Supplied information START

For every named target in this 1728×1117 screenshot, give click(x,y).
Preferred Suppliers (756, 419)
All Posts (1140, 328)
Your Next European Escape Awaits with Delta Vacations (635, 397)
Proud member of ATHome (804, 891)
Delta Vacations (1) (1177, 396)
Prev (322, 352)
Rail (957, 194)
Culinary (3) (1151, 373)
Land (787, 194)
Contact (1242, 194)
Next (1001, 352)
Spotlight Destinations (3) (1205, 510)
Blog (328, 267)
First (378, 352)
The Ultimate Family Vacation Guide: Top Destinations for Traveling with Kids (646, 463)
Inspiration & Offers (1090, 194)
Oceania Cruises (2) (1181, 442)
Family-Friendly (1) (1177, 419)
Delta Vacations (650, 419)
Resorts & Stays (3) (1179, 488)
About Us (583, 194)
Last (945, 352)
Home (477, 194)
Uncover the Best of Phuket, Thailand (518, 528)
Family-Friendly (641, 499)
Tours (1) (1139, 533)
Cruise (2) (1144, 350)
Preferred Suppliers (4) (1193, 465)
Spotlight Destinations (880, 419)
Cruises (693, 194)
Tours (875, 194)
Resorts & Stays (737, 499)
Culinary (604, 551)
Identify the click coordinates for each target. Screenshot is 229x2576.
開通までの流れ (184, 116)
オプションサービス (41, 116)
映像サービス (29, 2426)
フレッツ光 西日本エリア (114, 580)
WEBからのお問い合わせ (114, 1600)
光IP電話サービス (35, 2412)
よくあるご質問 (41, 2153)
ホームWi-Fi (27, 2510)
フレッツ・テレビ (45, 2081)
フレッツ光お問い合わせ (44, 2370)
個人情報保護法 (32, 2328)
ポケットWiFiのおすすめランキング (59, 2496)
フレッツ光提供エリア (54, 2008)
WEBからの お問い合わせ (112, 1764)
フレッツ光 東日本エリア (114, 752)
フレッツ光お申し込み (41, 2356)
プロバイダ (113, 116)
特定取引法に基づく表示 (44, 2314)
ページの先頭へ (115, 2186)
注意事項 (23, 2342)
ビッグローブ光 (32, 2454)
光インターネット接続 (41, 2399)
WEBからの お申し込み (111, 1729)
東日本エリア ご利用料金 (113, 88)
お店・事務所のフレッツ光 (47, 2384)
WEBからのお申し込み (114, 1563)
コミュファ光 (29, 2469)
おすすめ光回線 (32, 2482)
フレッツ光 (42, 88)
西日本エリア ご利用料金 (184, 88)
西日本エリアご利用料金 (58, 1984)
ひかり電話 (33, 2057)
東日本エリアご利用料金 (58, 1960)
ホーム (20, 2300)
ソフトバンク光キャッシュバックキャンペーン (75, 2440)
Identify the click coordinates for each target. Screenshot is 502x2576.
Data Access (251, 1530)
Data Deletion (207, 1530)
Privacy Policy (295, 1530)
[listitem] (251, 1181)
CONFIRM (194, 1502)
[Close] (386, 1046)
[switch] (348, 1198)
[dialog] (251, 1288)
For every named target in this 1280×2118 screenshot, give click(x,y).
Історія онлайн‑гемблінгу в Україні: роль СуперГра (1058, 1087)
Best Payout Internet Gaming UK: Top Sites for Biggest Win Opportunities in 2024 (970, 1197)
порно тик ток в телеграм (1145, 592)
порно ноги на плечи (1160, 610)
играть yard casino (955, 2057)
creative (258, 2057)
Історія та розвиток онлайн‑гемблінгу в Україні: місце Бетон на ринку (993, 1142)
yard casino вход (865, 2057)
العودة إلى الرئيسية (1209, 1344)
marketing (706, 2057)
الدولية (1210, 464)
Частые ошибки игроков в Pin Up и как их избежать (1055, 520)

Supplied information END

How to complete this task: Reproduce every single entry above exactly.

The answer:
For every named target in this 1728×1117 screenshot, give click(x,y).
Preferred Suppliers (756, 419)
All Posts (1140, 328)
Your Next European Escape Awaits with Delta Vacations (635, 397)
Proud member of ATHome (804, 891)
Delta Vacations (1) (1177, 396)
Prev (322, 352)
Rail (957, 194)
Culinary (3) (1151, 373)
Land (787, 194)
Contact (1242, 194)
Next (1001, 352)
Spotlight Destinations (3) (1205, 510)
Blog (328, 267)
First (378, 352)
The Ultimate Family Vacation Guide: Top Destinations for Traveling with Kids (646, 463)
Inspiration & Offers (1090, 194)
Oceania Cruises (2) (1181, 442)
Family-Friendly (1) (1177, 419)
Delta Vacations (650, 419)
Resorts & Stays (3) (1179, 488)
About Us (583, 194)
Last (945, 352)
Home (477, 194)
Uncover the Best of Phuket, Thailand (518, 528)
Family-Friendly (641, 499)
Tours (1) (1139, 533)
Cruise (2) (1144, 350)
Preferred Suppliers (4) (1193, 465)
Spotlight Destinations (880, 419)
Cruises (693, 194)
Tours (875, 194)
Resorts & Stays (737, 499)
Culinary (604, 551)
Identify the click coordinates for each target. Screenshot is 229x2576.
開通までの流れ (184, 116)
オプションサービス (41, 116)
映像サービス (29, 2426)
フレッツ光 西日本エリア (114, 580)
WEBからのお問い合わせ (114, 1600)
光IP電話サービス (35, 2412)
よくあるご質問 (41, 2153)
ホームWi-Fi (27, 2510)
フレッツ・テレビ (45, 2081)
フレッツ光お問い合わせ (44, 2370)
個人情報保護法 (32, 2328)
ポケットWiFiのおすすめランキング (59, 2496)
フレッツ光提供エリア (54, 2008)
WEBからの お問い合わせ (112, 1764)
フレッツ光 東日本エリア (114, 752)
フレッツ光お申し込み (41, 2356)
プロバイダ (113, 116)
特定取引法に基づく表示 (44, 2314)
ページの先頭へ (115, 2186)
注意事項 (23, 2342)
ビッグローブ光 (32, 2454)
光インターネット接続 (41, 2399)
WEBからの お申し込み (111, 1729)
東日本エリア ご利用料金 (113, 88)
お店・事務所のフレッツ光 (47, 2384)
WEBからのお申し込み (114, 1563)
コミュファ光 (29, 2469)
おすすめ光回線 (32, 2482)
フレッツ光 (42, 88)
西日本エリア ご利用料金 (184, 88)
西日本エリアご利用料金 (58, 1984)
ひかり電話 (33, 2057)
東日本エリアご利用料金 (58, 1960)
ホーム (20, 2300)
ソフトバンク光キャッシュバックキャンペーン (75, 2440)
Identify the click coordinates for each target. Screenshot is 502x2576.
Data Access (251, 1530)
Data Deletion (207, 1530)
Privacy Policy (295, 1530)
[listitem] (251, 1181)
CONFIRM (194, 1502)
[Close] (386, 1046)
[switch] (348, 1198)
[dialog] (251, 1288)
For every named target in this 1280×2118 screenshot, give click(x,y).
Історія онлайн‑гемблінгу в Україні: роль СуперГра (1058, 1087)
Best Payout Internet Gaming UK: Top Sites for Biggest Win Opportunities in 2024 (970, 1197)
порно тик ток в телеграм (1145, 592)
порно ноги на плечи (1160, 610)
играть yard casino (955, 2057)
creative (258, 2057)
Історія та розвиток онлайн‑гемблінгу в Україні: місце Бетон на ринку (993, 1142)
yard casino вход (865, 2057)
العودة إلى الرئيسية (1209, 1344)
marketing (706, 2057)
الدولية (1210, 464)
Частые ошибки игроков в Pin Up и как их избежать (1055, 520)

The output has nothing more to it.